Michigan could be the first state in the entire United States to allow driverless cars to test on public roads after the state senate unanimously passed a proposal that would legalize the act. The measure still needs the approval of the state’s House of Representatives before reaching the desk of state governor Rick Snyder, who himself has already stated his intent in signing the legislation.

The proposal could be a huge development in turning Michigan into the center of autonomous vehicle studies, testing, research & development, and ultimately, manufacturing. Granted, seven states, including Michigan, have already allowed automakers to test hands-free vehicles on the condition that a licensed operator is along for the ride in the event of emergencies. The other states with similar guidelines include California, Florida, Nevada, North Dakota, Tennessee, and Utah.

The new legislation allows Michigan to take things on another level as it effectively takes away the “licensed operator” condition out of the equation, essentially making it easier for parties invested in autonomous driving technology to test their driverless vehicles in the state. The legislation is especially more important for companies like Ford and Google, both of which have announced plans to completely circumvent the driver-assistance technology that’s currently being used by automakers like Tesla. Having a state that allows testing for autonomous vehicles without any drivers in it would be a huge step in accelerating the development plans for the technology.

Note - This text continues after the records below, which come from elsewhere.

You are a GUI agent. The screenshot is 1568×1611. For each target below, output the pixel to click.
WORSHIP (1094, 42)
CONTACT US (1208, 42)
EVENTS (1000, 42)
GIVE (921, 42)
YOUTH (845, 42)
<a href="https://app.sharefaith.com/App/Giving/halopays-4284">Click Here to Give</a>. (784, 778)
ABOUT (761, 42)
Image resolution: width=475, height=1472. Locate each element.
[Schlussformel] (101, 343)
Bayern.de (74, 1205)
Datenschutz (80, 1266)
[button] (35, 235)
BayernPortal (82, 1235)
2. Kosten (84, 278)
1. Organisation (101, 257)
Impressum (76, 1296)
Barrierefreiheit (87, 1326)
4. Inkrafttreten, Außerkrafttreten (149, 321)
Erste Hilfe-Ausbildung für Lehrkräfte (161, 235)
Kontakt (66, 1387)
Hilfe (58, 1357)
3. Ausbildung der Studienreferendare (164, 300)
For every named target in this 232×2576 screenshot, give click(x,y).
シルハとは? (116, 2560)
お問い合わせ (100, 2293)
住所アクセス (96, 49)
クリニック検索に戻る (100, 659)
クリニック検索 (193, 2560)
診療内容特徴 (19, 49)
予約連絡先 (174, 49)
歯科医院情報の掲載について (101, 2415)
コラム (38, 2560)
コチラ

It’s still unclear when Michigan’s House of Representatives will convene to discuss and act on the legislation, but with the approval of the state’s senate and the support of the governor Snyder, there’s a good chance that the House will act similarly on the legislation.

Continue after the jump to read the full story.

This legislation could jump start Michigan’s auto renaissance

There are a lot of reasons why Michigan should enact this legislation and make it a law. The obvious benefits are there and while it does come with some inherent risks from a safety perspective, those risks are likely to be mitigated and vastly outweighed by the positives that will come out of this issue.

The most obvious benefit comes from a socio-economic standpoint, especially when you consider the number of employment opportunities that come with having all these automakers and tech firms move their research and development of autonomous driving technology in the state. For its part, Google already got the ball rolling in that regard when it announced plans to set up a testing center in the state. If the state passes this proposal, there’s a possibility that Google could move all of its autonomous driving technology operations in the state. I know that sounds ridiculous given that its headquarters in Silicon Valley is the epicenter of technological development in the country, but until California relaxes its laws on driverless cars, the tech giant may have no choice but to go to a state where it’s allowed to test the vehicles it plans to develop.

Should that happen, don’t sleep on other automakers doing the same thing. Ford, General Motors, and Fiat-Chrysler are already based in Michigan but those who aren’t could set up their own testing centers in the state too. That, in turn, could help Michigan become the new ground zero for developing autonomous driving vehicles.

In a lot of ways, the passing of this legislation could also mean that the history of automotives could come full circle. Considered as the birthplace of the traditional auto industry, Michigan could, a century later, also turn into the birthplace of the autonomous driving industry.